Create a User for Rivery

In order to extract data, it's recommended to create a new user in the database for Rivery.
Replace the <RiveryUsername> and <password> with your own values.

Note

The Password may contain the following special characters: @.,/:+-!=~*$^=
If you wish to use % as well, make sure it will not end up in the following way (represented as regex template):
%[8-9a-fA-F][0-9a-fA-F]
Each [..] represents one character. Here are a few examples you cannot use as a part of the password:
%80, %81,..,%89, %8a,..,%8f, %8A,..%8A,..,%a0,..,%FF
Possible solution: Add a valid character between % and the first [..], e.g., %180.
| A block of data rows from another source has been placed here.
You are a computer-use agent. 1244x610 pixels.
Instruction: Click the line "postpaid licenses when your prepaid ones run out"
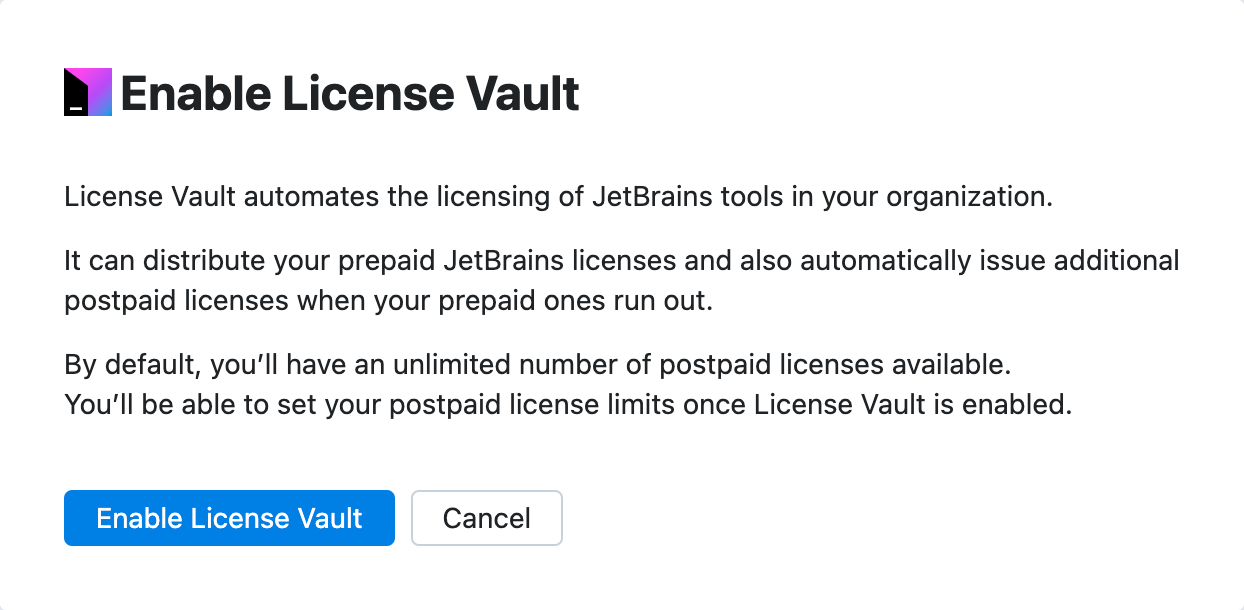[x=388, y=301]
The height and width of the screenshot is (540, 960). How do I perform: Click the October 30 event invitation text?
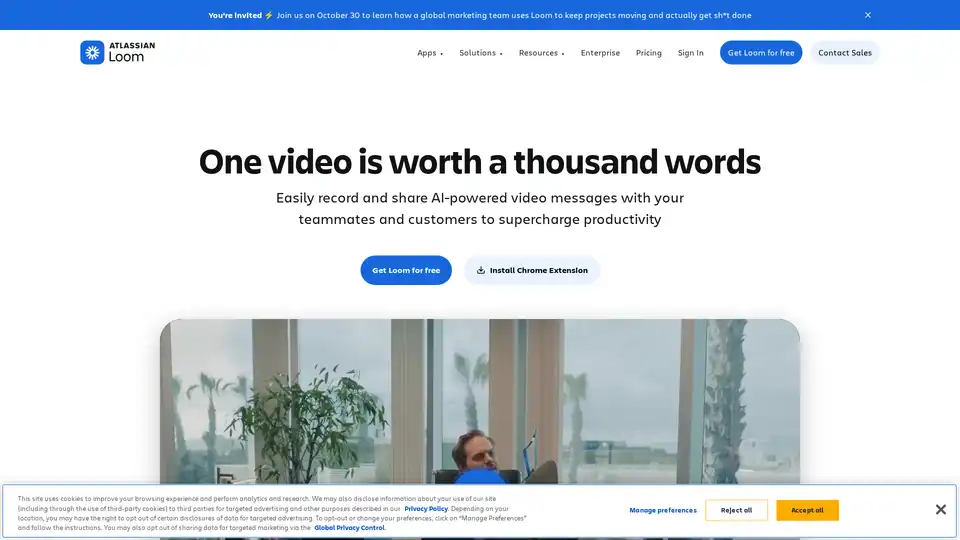[x=514, y=15]
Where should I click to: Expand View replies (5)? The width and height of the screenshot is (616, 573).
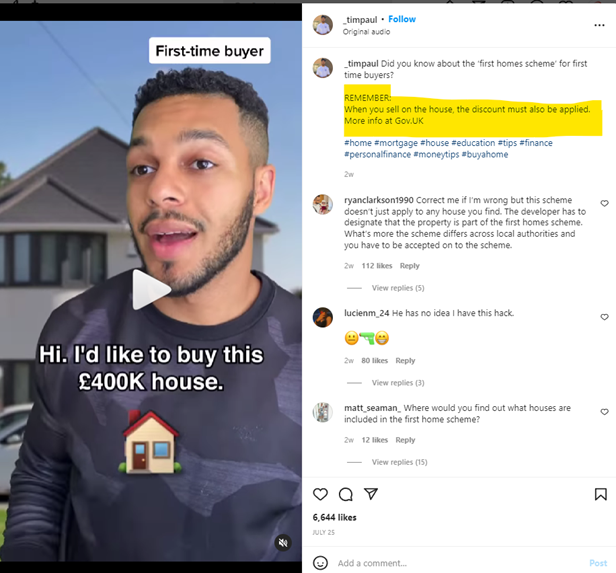click(398, 288)
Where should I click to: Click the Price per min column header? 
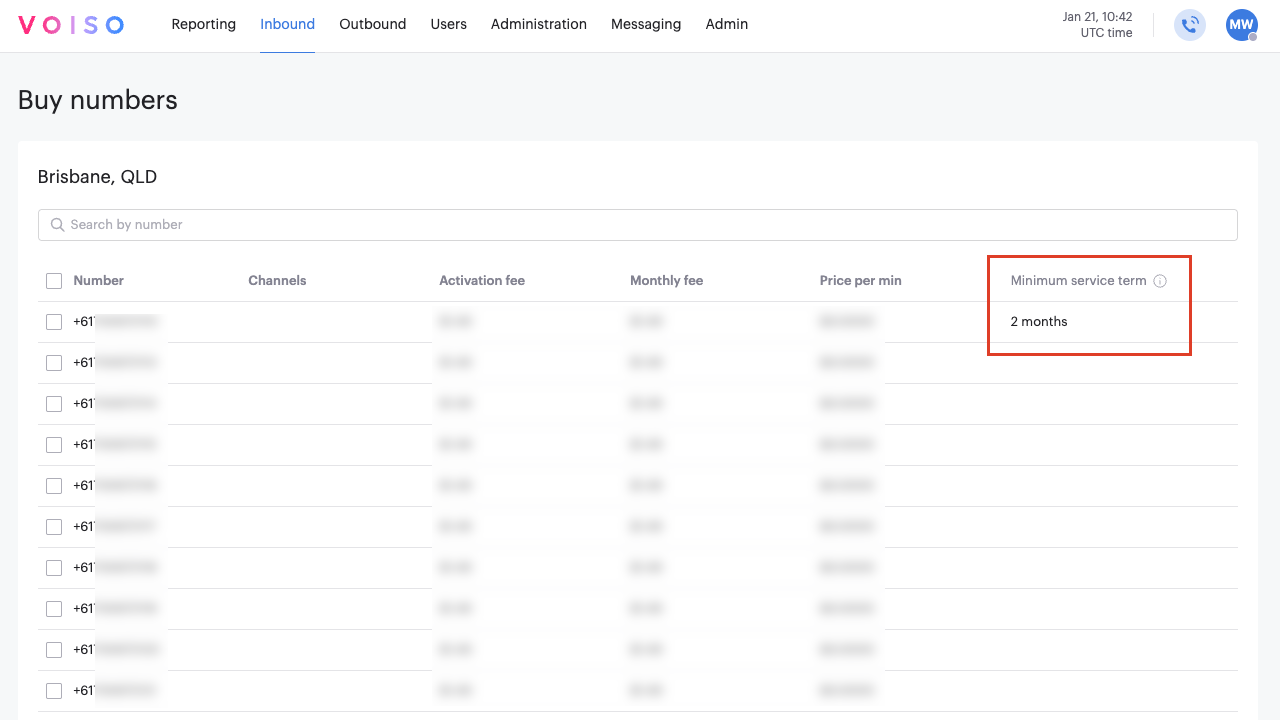(860, 281)
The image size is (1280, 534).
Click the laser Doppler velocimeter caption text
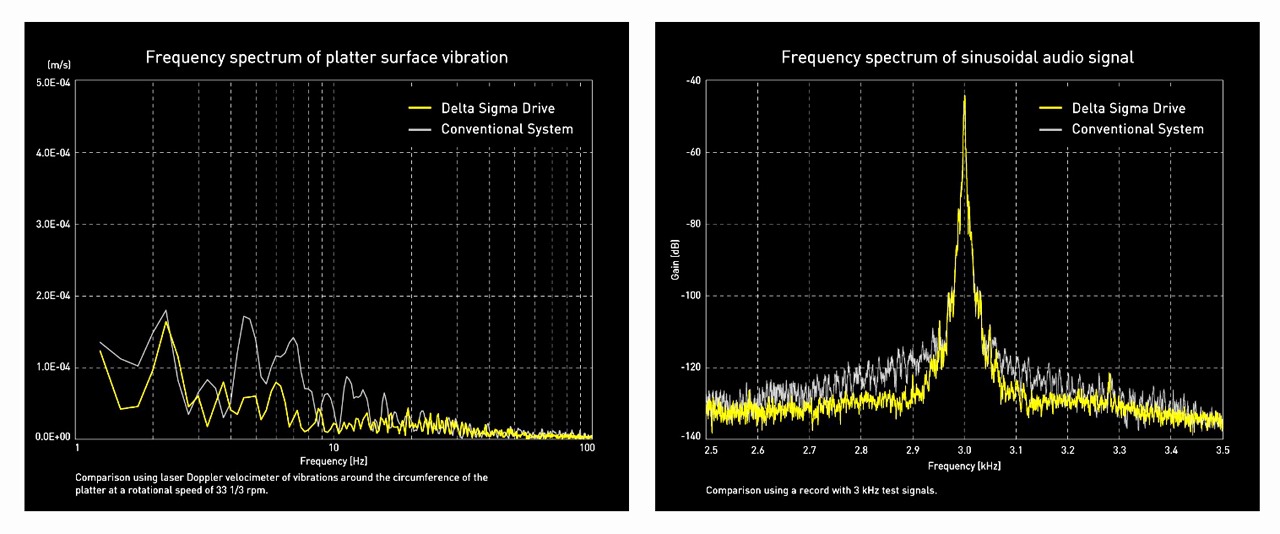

  • For MariaDB versions <= 8.0.3:
  CREATE USER  ' < RiveryUsername > '@'%' IDENTIFIED BY  '< password >';
  • For MariaDB versions >= 8.0.4:
CREATE USER '< *RiveryUsername* >'@'localhost' IDENTIFIED WITH  mariadb_native_password  BY '< password >';

Now, grant your username with the following privileges in your MariaDB Database:

GRANT SELECT, SHOW DATABASES, SHOW VIEW, EXECUTE ON *.* TO '< RiveryUsername >';

Open Rivery IPs in MariaDB Database Firewall

In order to make a successful connection, there is a need to open Rivery IPs in the MariaDB (or SSH Tunnel) server firewall.

Open the IPs for the wanted MariaDB port, if it's a direct connection from Rivery to the database server, or use the wanted SSH Tunnel ports if the connection to the DB runs over an ssh tunneling.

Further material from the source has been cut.